◆ Teks kutipan ◆
#####

19 Juli 19 | Gloria Fransisca Katharina
Human | Woman | Journalist
“Sesungguhnya komunis lebih berbahaya dibandingkan radikalisme.”Demikian kalimat yang kerap saya dengar dalam perdebatan konservatisme agama masa kini. Hantu komunis itu terus hadir di negeri ini.
Hantu memang tidak pernah pergi. Ada, namun tidak terlihat. Hantu berkeliaran karena dia meninggalkan jejak yang selalu bisa ditemukan. Namun saya berkeyakinan, hantu tidak berbahaya. Mereka berada pada alam yang berbeda dengan realitas saat ini. Hantu kekal dalam pribadi yang memang ingin mempercayainya.
Tapi hantu komunis, khususnya, meninggalkan banyak tanda-tanda buram yang sulit diinterpretasikan. Jika gegabah menginterpretasikan, kesalahpahaman bisa terjadi. Contoh hantu komunis buat saya adalah mereka yang mengalami ketidakadilan dari tragedi 1965. Dan lebih dari sekadar tragedi, 1965 adalah pembantaian besar di Indonesia yang berdampak sampai hari ini.
Saya banyak mendengar kisah-kisahnya dari ayah ataupun ibu saya. Dari cerita-cerita mereka dan belakangan dari membaca beberapa buku, saya mengetahui adanya ‘pembersihan PKI’.
Di desa asal mereka, di Flores, Nusa Tenggara Timur, nun jauh dari pusat tragedi di Jakarta, banyak petani yang menjadi korban pembantaian. Kala itu, status sosial berpengaruh. Jika kamu berasal dari keluarga guru, atau kepala desa, atau rohaniwan, maka kamu aman. Tapi jika kamu petani, kamu identik dengan perjuangan komunis.
“Jadi yang dibunuh itu banyaknya orang-orang desa yang tidak ikut-ikutan, Nona. Sampai dulu Oma suka menakut-nakutin anak-anak supaya jangan main kemalaman di sekitar sungai tempat pembuangan jenazah. Katanya ada banyak hantu komunis disana,” begitu kenang Ibu.

#####

◆ Informasi yang diberikan ◆
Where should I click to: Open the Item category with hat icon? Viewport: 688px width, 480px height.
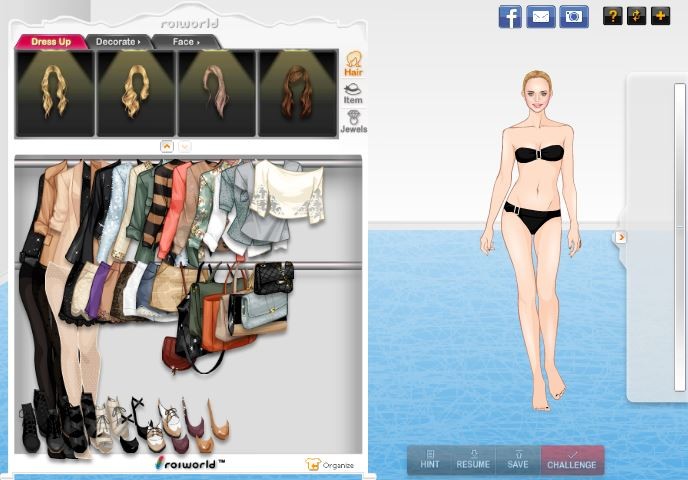[353, 93]
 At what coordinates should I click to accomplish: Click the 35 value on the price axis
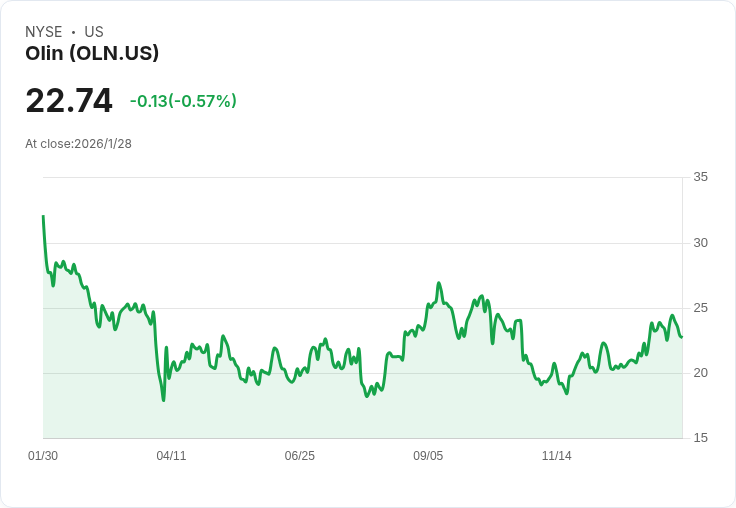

#####

◆ Tugas tertulis A ◆
Tulis ulang paragraf dalam teks kutipan di atas yang dimulai dengan "Di desa asal mereka" dalam bentuk daftar singkat, tanpa menghilangkan fakta utamanya.
◆ Tugas tertulis B ◆
Jawab pertanyaan berikut berdasarkan teks kutipan di atas.
(i) Dalam kalimat yang kerap didengar penulis, komunis disebut lebih berbahaya dibandingkan apa?
(ii) Dari siapa penulis banyak mendengar kisah tentang tragedi 1965?
(iii) Oma melarang anak-anak main kemalaman di sekitar tempat apa?
◆ Tugas tertulis C ◆
Tulis lanjutan teks kutipan tentang hantu komunis dan tragedi 1965 di atas, mulai tepat setelah kalimat terakhirnya.

◆ Jawaban tertulis A ◆
- Desa asal orang tua penulis ada di Flores, Nusa Tenggara Timur, jauh dari pusat tragedi di Jakarta.
- Di sana banyak petani menjadi korban pembantaian.
- Saat itu status sosial sangat berpengaruh.
- Orang dari keluarga guru, kepala desa, atau rohaniwan aman.
- Petani dianggap identik dengan perjuangan komunis.

◆ Jawaban tertulis B ◆
(i) Radikalisme.
(ii) Dari ayah atau ibunya.
(iii) Di sekitar sungai tempat pembuangan jenazah.

◆ Jawaban tertulis C ◆
Hanya saja, hantu itu juga hidup dan menghantui keluarga saya. Dia menjadi awal perseteruan seorang kakak dengan adiknya. Dia bahkan menjadi pemain di belakang layar yang mengikuti jejak politik ayah saya. Hantu PKI menghantui ayah saya sekalipun dia tak pernah bergabung dalam PKI.
Inilah cerita hantu komunis, entah kalian percaya ada atau tidak.
Ada banyak buku Pramoedya Ananta Toer dan Karl Marx di rumah saya. Semuanya memakai ejaan lama yang agak membingungkan untuk saya cerna. Ayah selalu bilang, “Ini buku-buku langka dan saya bersyukur bisa menyimpannya dengan baik. Kalau tidak, saya bisa diciduk,” katanya.
Ayah, seorang pemuda polos yang sekitar tahun 1970-an merantau ke Makassar. Lalu ia pindah ke Jakarta untuk kuliah, tinggal bersama kakak sepupunya yang mapan. Paman Ayah adalah salah satu mahasiswa angkatan 66, yaitu golongan mahasiswa yang menggulingkan Soekarno. Sementara itu, kakak Ayah adalah seorang tokoh mahasiswa angkatan 74, tepatnya tokoh Perhimpunan Mahasiswa Katolik Republik Indonesia (PMKRI). Ia ikut bersama kawanan Hariman Siregar hingga tercetusnya tragedi Malari.
Pada awal 1980, saat berangkat kuliah, Ayah lewat di depan kantor Pekan Penerimaan Anggota Baru (PPAB) Gerakan Mahasiswa Nasional Indonesia (GMNI) di Matraman. Dia tergugah dengan banteng merah lambang organisasi itu. Namanya juga nampak keren, Gerakan Mahasiswa Nasional Indonesia. Terdorong oleh rasa ingin tahu ayah pun masuk.
“Saya siap mendaftar Bang,” kata Ayah. Kader itu menjawabnya, “Kamu yakin? Kamu adiknya tokoh PMKRI itu kan?”
Dengan sungkan, Ayah menjawab, “Iya Bang, tak apalah.” Sambil berdecak, si kader itu menyahut, “Ah! Nekad kamu! GMNI ini isinya orang-orang merah!”
“Saya sudah bulat tekad, saya merasa terpanggil disini,” jawab Ayah lagi.
Ayah bercerita, diam-diam tanpa sepengetahuan sang kakak, dia mengikuti pelatihan kader GMNI di Puncak, Jawa Barat selama satu pekan. Sialnya, ruang lingkup dunia organisasi saat itu terbatas. Apa yang ia lakukan ketahuan juga.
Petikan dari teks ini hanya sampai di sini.